Instructions to follow
Please copy every line from the records below that contains the string "dropdown".

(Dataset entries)

------------------------------

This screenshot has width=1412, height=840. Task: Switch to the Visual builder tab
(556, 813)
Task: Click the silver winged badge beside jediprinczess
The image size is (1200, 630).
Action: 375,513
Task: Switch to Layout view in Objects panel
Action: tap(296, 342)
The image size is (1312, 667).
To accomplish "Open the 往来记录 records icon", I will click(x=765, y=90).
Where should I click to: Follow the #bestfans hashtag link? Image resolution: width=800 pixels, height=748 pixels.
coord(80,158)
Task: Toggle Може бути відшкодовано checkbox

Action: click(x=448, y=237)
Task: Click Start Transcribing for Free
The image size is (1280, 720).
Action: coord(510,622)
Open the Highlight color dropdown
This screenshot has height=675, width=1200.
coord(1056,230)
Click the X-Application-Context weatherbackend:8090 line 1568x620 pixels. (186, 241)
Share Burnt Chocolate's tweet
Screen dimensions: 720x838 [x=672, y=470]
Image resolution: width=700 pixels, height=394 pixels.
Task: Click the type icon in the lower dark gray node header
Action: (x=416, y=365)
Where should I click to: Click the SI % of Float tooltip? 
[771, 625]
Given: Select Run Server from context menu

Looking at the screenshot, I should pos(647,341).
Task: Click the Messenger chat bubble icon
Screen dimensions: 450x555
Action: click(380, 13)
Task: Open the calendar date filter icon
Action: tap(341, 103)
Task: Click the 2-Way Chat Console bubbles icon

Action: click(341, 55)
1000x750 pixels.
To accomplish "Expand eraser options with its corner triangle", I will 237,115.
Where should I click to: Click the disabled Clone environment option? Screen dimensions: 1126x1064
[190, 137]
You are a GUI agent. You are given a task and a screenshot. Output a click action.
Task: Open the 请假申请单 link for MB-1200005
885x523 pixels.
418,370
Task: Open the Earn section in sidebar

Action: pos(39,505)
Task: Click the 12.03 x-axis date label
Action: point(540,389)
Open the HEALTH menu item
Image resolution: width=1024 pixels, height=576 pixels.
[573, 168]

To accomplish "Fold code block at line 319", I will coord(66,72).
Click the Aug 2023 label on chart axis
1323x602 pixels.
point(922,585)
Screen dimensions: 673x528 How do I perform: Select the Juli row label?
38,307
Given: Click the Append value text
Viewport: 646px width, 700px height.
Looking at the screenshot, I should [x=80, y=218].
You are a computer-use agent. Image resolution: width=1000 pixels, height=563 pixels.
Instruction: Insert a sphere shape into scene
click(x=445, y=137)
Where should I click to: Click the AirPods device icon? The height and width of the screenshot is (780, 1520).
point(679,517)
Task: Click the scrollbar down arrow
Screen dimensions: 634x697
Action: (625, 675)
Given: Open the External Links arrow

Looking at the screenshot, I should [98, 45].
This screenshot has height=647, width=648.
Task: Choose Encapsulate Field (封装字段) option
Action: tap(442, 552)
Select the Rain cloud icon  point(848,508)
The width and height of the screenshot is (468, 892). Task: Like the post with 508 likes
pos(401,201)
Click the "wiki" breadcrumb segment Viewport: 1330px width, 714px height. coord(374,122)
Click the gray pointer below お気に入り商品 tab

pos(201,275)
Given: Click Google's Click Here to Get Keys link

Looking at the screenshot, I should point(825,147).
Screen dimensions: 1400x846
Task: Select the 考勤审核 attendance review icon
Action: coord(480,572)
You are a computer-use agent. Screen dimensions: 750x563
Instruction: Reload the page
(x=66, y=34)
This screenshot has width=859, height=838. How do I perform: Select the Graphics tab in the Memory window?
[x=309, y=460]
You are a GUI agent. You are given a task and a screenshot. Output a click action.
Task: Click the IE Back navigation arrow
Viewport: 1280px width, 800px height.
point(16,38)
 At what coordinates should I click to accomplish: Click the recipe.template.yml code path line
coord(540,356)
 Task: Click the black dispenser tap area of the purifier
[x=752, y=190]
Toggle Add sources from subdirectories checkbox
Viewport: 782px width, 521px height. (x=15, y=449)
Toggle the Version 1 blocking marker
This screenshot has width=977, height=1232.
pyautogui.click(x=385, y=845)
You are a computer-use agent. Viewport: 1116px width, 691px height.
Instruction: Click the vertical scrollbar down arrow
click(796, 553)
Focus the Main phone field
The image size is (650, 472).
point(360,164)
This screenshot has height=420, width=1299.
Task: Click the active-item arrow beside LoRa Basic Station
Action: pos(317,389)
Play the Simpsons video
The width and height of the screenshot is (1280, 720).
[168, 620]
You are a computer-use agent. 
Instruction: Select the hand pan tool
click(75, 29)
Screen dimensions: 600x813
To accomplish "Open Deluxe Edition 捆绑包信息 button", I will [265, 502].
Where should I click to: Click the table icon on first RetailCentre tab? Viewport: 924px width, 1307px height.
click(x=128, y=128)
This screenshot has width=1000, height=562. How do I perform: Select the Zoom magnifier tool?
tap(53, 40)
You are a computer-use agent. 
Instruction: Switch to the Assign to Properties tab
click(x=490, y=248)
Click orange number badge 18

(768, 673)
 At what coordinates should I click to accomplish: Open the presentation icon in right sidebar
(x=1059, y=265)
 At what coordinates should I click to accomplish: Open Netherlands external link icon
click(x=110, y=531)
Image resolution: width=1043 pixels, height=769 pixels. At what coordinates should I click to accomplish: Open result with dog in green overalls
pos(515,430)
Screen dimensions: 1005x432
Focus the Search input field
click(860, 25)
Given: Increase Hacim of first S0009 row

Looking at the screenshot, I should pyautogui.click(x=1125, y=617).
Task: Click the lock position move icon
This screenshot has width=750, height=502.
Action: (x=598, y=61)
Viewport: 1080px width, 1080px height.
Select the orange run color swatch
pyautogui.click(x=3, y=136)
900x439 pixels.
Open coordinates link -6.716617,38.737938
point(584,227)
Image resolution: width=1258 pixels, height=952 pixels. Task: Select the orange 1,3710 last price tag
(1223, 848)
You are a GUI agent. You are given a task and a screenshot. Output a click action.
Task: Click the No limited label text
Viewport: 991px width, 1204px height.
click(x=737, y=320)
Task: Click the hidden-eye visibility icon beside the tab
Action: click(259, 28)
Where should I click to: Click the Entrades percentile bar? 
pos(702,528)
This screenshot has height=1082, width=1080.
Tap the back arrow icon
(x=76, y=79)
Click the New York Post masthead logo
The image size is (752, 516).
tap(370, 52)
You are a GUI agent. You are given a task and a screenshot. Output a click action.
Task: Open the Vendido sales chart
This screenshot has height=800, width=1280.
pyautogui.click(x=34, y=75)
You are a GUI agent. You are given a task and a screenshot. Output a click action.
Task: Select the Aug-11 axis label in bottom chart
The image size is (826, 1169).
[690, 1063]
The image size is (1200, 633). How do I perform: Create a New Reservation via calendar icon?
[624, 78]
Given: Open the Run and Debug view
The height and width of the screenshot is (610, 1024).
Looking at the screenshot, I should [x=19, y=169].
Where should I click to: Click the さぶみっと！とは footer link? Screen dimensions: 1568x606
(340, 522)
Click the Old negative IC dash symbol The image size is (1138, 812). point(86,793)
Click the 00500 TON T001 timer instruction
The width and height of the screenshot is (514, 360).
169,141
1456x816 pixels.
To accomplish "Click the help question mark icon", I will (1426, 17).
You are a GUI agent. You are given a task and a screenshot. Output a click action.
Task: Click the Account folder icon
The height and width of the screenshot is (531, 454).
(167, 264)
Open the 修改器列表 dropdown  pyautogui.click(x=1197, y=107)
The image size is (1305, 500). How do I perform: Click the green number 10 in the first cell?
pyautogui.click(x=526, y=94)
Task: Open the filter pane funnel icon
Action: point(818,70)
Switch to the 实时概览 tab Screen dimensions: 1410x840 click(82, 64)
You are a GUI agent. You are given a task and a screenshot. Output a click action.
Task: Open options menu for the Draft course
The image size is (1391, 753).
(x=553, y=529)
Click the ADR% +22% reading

------------------------------

Your solution
Open the Highlight color dropdown
Open the 修改器列表 dropdown  pyautogui.click(x=1197, y=107)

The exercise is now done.